Indonesia Perkuat Pasar Karbon Lewat Kesepakatan Internasional
Menteri Lingkungan Hidup Hanif Faisol Nurofiq menegaskan komitmen pemerintah untuk memperkuat perdagangan karbon Indonesia melalui kerja sama internasional.
Hal ini disampaikan dalam acara penandatanganan mutual recognition agreement (MRA) antara Kementerian Lingkungan Hidup, Badan Pengelolaan Dana Lingkungan Hidup (BPDLH) dengan Global Carbon Council dan Plan Vivo pada Selasa (16/9).
Hanif menyebut, penandatanganan ini merupakan MRA kedua dan ketiga setelah sebelumnya Indonesia menjalin kerja sama serupa dengan Gold Standard.
“Kita berbangga bisa bersama-sama melakukan langkah penting dalam upaya penurunan emisi gas rumah kaca melalui nilai ekonomi karbon,” ujarnya.
Ia menegaskan, pemerintah serius membangun pasar karbon yang memiliki integritas sekaligus membuka peluang seluas-luasnya untuk pembiayaan pembangunan hijau.
Indonesia sebelumnya telah meningkatkan ambisi target penurunan emisi dalam dokumen Enhanced Nationally Determined Contribution (NDC), yakni 32,89% dengan usaha sendiri dan 43,20% dengan dukungan internasional.

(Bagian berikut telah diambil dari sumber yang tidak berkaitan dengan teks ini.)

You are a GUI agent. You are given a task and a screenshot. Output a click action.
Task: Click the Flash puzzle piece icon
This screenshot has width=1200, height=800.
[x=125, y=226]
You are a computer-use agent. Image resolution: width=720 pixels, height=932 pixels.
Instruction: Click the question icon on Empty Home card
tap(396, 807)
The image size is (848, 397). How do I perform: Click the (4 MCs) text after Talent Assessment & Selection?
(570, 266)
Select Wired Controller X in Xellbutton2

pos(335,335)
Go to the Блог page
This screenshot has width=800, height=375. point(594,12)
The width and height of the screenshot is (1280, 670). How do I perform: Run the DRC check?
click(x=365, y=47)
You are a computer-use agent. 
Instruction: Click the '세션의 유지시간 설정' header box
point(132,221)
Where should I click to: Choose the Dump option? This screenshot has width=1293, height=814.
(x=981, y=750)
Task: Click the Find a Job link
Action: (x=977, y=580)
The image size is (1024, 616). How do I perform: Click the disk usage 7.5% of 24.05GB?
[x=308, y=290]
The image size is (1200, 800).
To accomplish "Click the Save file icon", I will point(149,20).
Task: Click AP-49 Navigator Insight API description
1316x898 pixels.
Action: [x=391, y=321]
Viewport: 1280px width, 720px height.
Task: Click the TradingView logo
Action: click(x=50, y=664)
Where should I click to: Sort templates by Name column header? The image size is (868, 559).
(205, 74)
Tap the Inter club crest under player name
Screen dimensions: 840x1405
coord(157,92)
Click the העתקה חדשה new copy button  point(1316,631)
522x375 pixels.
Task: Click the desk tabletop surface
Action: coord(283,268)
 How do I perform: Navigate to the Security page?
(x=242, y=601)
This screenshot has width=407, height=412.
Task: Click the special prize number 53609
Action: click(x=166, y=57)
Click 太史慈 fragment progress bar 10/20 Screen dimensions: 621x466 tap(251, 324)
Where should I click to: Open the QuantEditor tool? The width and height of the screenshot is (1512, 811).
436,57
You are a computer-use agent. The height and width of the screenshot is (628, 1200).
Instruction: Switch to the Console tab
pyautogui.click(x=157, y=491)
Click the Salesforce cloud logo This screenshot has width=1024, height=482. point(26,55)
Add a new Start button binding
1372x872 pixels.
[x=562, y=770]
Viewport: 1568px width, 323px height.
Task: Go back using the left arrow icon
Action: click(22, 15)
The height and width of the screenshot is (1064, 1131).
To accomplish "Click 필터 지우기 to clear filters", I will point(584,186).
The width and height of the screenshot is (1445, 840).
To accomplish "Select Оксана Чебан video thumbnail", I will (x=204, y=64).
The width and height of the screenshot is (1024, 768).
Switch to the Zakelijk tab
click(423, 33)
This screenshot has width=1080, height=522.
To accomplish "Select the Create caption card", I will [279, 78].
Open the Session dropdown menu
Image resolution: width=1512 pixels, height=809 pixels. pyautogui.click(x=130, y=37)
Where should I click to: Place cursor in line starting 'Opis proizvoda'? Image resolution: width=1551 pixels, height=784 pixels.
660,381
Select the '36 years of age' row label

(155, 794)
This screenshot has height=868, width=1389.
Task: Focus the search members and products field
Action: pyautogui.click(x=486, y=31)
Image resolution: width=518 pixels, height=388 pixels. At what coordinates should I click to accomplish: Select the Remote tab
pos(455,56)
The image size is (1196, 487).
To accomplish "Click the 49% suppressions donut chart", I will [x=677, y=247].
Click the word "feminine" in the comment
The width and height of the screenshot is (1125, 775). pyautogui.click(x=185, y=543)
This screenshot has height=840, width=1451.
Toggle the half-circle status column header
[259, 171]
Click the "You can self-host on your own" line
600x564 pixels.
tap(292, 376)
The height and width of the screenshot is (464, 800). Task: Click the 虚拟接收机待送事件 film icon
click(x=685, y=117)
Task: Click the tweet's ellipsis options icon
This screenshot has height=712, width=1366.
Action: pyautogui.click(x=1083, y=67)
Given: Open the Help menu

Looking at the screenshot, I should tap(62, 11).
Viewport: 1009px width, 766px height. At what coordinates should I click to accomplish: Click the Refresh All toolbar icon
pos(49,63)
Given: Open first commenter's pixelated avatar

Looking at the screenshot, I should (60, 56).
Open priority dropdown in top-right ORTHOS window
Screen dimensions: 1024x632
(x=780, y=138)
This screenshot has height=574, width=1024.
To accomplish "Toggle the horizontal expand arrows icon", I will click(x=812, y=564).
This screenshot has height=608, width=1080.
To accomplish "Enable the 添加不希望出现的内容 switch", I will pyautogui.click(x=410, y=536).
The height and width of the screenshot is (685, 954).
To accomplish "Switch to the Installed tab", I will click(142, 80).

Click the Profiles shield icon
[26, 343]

Menurut Hanif, untuk mencapai target tersebut, dibutuhkan pendanaan sangat besar, antara lain Rp400 triliun untuk sektor kehutanan dan Rp4.000 triliun untuk sektor energi.
Untuk itu Hanif memastikan, seluruh karbon yang diperdagangkan melalui pasar karbon sukarela tetap tercatat sebagai milik Indonesia di Sistem Registri Nasional (SRN) KLH/BPDLH.
“Kerja sama dengan berbagai standar karbon internasional ini akan menjadi instrumen penting mendukung pencapaian target NDC Indonesia,” tegasnya.